== Required work ==
Could you print the full listing below, keeping each line identical?
════════════════════
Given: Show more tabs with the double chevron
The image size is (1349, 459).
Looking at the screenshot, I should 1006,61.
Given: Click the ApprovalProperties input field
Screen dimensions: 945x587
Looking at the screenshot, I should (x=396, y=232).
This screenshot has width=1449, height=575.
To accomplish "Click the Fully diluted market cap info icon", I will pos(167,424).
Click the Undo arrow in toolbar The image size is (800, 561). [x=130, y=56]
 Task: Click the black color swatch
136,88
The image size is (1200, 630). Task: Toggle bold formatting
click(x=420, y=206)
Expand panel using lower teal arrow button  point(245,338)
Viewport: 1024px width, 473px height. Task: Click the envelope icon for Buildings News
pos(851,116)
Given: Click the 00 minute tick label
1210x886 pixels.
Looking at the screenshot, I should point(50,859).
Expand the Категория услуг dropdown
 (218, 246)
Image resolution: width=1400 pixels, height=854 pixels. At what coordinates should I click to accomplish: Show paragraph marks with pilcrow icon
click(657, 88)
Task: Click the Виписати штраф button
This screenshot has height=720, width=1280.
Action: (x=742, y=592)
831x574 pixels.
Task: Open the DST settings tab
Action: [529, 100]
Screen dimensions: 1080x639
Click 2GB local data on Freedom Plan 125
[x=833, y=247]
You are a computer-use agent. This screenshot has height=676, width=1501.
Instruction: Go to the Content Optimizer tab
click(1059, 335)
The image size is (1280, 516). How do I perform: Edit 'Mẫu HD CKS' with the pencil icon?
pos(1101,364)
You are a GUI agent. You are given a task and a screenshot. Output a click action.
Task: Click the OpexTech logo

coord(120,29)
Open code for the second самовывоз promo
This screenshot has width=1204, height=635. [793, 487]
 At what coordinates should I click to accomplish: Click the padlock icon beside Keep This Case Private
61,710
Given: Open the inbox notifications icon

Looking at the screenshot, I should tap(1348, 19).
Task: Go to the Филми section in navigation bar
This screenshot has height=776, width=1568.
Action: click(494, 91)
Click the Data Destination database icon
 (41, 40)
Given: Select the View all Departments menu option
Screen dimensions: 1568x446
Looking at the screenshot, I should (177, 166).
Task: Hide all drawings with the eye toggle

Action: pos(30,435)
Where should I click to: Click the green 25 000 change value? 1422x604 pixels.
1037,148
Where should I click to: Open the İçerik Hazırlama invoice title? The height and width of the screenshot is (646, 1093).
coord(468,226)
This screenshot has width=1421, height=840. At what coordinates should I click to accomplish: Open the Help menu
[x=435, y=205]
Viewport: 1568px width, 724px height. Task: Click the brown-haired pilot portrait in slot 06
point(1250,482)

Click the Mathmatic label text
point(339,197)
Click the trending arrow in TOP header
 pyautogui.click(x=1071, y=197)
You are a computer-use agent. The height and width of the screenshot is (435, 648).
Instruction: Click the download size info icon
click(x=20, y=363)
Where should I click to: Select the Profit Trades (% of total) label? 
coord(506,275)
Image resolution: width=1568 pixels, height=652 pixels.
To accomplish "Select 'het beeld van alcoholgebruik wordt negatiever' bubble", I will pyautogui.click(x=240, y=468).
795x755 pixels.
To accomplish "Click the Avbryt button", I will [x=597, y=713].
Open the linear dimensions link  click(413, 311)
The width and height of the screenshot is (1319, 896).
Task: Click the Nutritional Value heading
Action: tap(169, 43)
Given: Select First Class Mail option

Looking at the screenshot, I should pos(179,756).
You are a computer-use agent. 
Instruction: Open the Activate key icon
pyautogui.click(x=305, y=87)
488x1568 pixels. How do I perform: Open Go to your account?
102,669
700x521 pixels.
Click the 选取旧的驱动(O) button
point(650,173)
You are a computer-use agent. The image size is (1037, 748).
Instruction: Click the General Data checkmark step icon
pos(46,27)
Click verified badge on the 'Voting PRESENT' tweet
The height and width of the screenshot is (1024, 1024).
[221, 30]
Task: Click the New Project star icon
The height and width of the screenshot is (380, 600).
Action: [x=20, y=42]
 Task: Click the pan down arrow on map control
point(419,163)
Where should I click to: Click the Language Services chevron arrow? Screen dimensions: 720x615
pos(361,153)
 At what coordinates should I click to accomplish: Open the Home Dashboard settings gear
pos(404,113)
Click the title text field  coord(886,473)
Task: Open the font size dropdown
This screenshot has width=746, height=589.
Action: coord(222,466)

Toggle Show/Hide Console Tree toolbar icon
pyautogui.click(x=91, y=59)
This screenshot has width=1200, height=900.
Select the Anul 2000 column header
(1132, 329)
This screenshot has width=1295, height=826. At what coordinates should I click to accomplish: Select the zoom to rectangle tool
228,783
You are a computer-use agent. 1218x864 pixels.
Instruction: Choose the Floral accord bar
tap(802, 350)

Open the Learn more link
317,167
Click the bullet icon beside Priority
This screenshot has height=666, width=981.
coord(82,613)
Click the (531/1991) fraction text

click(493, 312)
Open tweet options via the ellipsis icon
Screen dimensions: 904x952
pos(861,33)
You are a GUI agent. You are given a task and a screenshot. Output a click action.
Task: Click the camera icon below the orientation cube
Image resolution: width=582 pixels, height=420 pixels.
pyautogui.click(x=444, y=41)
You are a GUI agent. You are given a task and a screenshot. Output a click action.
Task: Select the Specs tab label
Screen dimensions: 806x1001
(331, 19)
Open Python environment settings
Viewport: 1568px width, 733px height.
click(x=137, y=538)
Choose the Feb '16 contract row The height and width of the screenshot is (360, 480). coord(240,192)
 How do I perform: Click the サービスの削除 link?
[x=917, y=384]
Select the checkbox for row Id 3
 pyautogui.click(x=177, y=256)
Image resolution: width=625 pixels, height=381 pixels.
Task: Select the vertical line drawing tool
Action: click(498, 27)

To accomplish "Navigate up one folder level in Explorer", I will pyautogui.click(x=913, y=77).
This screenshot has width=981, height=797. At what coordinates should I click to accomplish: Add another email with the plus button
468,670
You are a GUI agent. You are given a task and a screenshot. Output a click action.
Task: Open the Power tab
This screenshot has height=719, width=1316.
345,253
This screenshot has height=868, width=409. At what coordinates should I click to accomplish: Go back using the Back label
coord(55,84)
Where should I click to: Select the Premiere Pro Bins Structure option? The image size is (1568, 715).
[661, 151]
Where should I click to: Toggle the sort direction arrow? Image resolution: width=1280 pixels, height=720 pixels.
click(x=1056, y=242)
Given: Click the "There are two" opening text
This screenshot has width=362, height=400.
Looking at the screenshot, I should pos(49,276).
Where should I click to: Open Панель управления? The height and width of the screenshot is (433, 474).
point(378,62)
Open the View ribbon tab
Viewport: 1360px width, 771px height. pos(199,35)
════════════════════
== Solved exercise ==
Given: Show more tabs with the double chevron
The image size is (1349, 459).
Looking at the screenshot, I should 1006,61.
Given: Click the ApprovalProperties input field
Screen dimensions: 945x587
Looking at the screenshot, I should (x=396, y=232).
This screenshot has width=1449, height=575.
To accomplish "Click the Fully diluted market cap info icon", I will pos(167,424).
Click the Undo arrow in toolbar The image size is (800, 561). [x=130, y=56]
 Task: Click the black color swatch
136,88
The image size is (1200, 630). Task: Toggle bold formatting
click(x=420, y=206)
Expand panel using lower teal arrow button  point(245,338)
Viewport: 1024px width, 473px height. Task: Click the envelope icon for Buildings News
pos(851,116)
Given: Click the 00 minute tick label
1210x886 pixels.
Looking at the screenshot, I should point(50,859).
Expand the Категория услуг dropdown
 (218, 246)
Image resolution: width=1400 pixels, height=854 pixels. At what coordinates should I click to accomplish: Show paragraph marks with pilcrow icon
click(657, 88)
Task: Click the Виписати штраф button
This screenshot has height=720, width=1280.
Action: (x=742, y=592)
831x574 pixels.
Task: Open the DST settings tab
Action: [529, 100]
Screen dimensions: 1080x639
Click 2GB local data on Freedom Plan 125
[x=833, y=247]
You are a computer-use agent. This screenshot has height=676, width=1501.
Instruction: Go to the Content Optimizer tab
click(1059, 335)
The image size is (1280, 516). How do I perform: Edit 'Mẫu HD CKS' with the pencil icon?
pos(1101,364)
You are a GUI agent. You are given a task and a screenshot. Output a click action.
Task: Click the OpexTech logo

coord(120,29)
Open code for the second самовывоз promo
This screenshot has width=1204, height=635. [793, 487]
 At what coordinates should I click to accomplish: Click the padlock icon beside Keep This Case Private
61,710
Given: Open the inbox notifications icon

Looking at the screenshot, I should tap(1348, 19).
Task: Go to the Филми section in navigation bar
This screenshot has height=776, width=1568.
Action: click(494, 91)
Click the Data Destination database icon
 (41, 40)
Given: Select the View all Departments menu option
Screen dimensions: 1568x446
Looking at the screenshot, I should (177, 166).
Task: Hide all drawings with the eye toggle

Action: pos(30,435)
Where should I click to: Click the green 25 000 change value? 1422x604 pixels.
1037,148
Where should I click to: Open the İçerik Hazırlama invoice title? The height and width of the screenshot is (646, 1093).
coord(468,226)
This screenshot has width=1421, height=840. At what coordinates should I click to accomplish: Open the Help menu
[x=435, y=205]
Viewport: 1568px width, 724px height. Task: Click the brown-haired pilot portrait in slot 06
point(1250,482)

Click the Mathmatic label text
point(339,197)
Click the trending arrow in TOP header
 pyautogui.click(x=1071, y=197)
You are a computer-use agent. The height and width of the screenshot is (435, 648).
Instruction: Click the download size info icon
click(x=20, y=363)
Where should I click to: Select the Profit Trades (% of total) label? 
coord(506,275)
Image resolution: width=1568 pixels, height=652 pixels.
To accomplish "Select 'het beeld van alcoholgebruik wordt negatiever' bubble", I will pyautogui.click(x=240, y=468).
795x755 pixels.
To accomplish "Click the Avbryt button", I will [x=597, y=713].
Open the linear dimensions link  click(413, 311)
The width and height of the screenshot is (1319, 896).
Task: Click the Nutritional Value heading
Action: tap(169, 43)
Given: Select First Class Mail option

Looking at the screenshot, I should pos(179,756).
You are a computer-use agent. 
Instruction: Open the Activate key icon
pyautogui.click(x=305, y=87)
488x1568 pixels. How do I perform: Open Go to your account?
102,669
700x521 pixels.
Click the 选取旧的驱动(O) button
point(650,173)
You are a computer-use agent. The image size is (1037, 748).
Instruction: Click the General Data checkmark step icon
pos(46,27)
Click verified badge on the 'Voting PRESENT' tweet
The height and width of the screenshot is (1024, 1024).
[221, 30]
Task: Click the New Project star icon
The height and width of the screenshot is (380, 600).
Action: [x=20, y=42]
 Task: Click the pan down arrow on map control
point(419,163)
Where should I click to: Click the Language Services chevron arrow? Screen dimensions: 720x615
pos(361,153)
 At what coordinates should I click to accomplish: Open the Home Dashboard settings gear
pos(404,113)
Click the title text field  coord(886,473)
Task: Open the font size dropdown
This screenshot has width=746, height=589.
Action: coord(222,466)

Toggle Show/Hide Console Tree toolbar icon
pyautogui.click(x=91, y=59)
This screenshot has width=1200, height=900.
Select the Anul 2000 column header
(1132, 329)
This screenshot has width=1295, height=826. At what coordinates should I click to accomplish: Select the zoom to rectangle tool
228,783
You are a computer-use agent. 1218x864 pixels.
Instruction: Choose the Floral accord bar
tap(802, 350)

Open the Learn more link
317,167
Click the bullet icon beside Priority
This screenshot has height=666, width=981.
coord(82,613)
Click the (531/1991) fraction text

click(493, 312)
Open tweet options via the ellipsis icon
Screen dimensions: 904x952
pos(861,33)
You are a GUI agent. You are given a task and a screenshot. Output a click action.
Task: Click the camera icon below the orientation cube
Image resolution: width=582 pixels, height=420 pixels.
pyautogui.click(x=444, y=41)
You are a GUI agent. You are given a task and a screenshot. Output a click action.
Task: Select the Specs tab label
Screen dimensions: 806x1001
(331, 19)
Open Python environment settings
Viewport: 1568px width, 733px height.
click(x=137, y=538)
Choose the Feb '16 contract row The height and width of the screenshot is (360, 480). coord(240,192)
 How do I perform: Click the サービスの削除 link?
[x=917, y=384]
Select the checkbox for row Id 3
 pyautogui.click(x=177, y=256)
Image resolution: width=625 pixels, height=381 pixels.
Task: Select the vertical line drawing tool
Action: click(498, 27)

To accomplish "Navigate up one folder level in Explorer", I will pyautogui.click(x=913, y=77).
This screenshot has width=981, height=797. At what coordinates should I click to accomplish: Add another email with the plus button
468,670
You are a GUI agent. You are given a task and a screenshot. Output a click action.
Task: Open the Power tab
This screenshot has height=719, width=1316.
345,253
This screenshot has height=868, width=409. At what coordinates should I click to accomplish: Go back using the Back label
coord(55,84)
Where should I click to: Select the Premiere Pro Bins Structure option? The image size is (1568, 715).
[661, 151]
Where should I click to: Toggle the sort direction arrow? Image resolution: width=1280 pixels, height=720 pixels.
click(x=1056, y=242)
Given: Click the "There are two" opening text
This screenshot has width=362, height=400.
Looking at the screenshot, I should pos(49,276).
Where should I click to: Open Панель управления? The height and width of the screenshot is (433, 474).
point(378,62)
Open the View ribbon tab
Viewport: 1360px width, 771px height. pos(199,35)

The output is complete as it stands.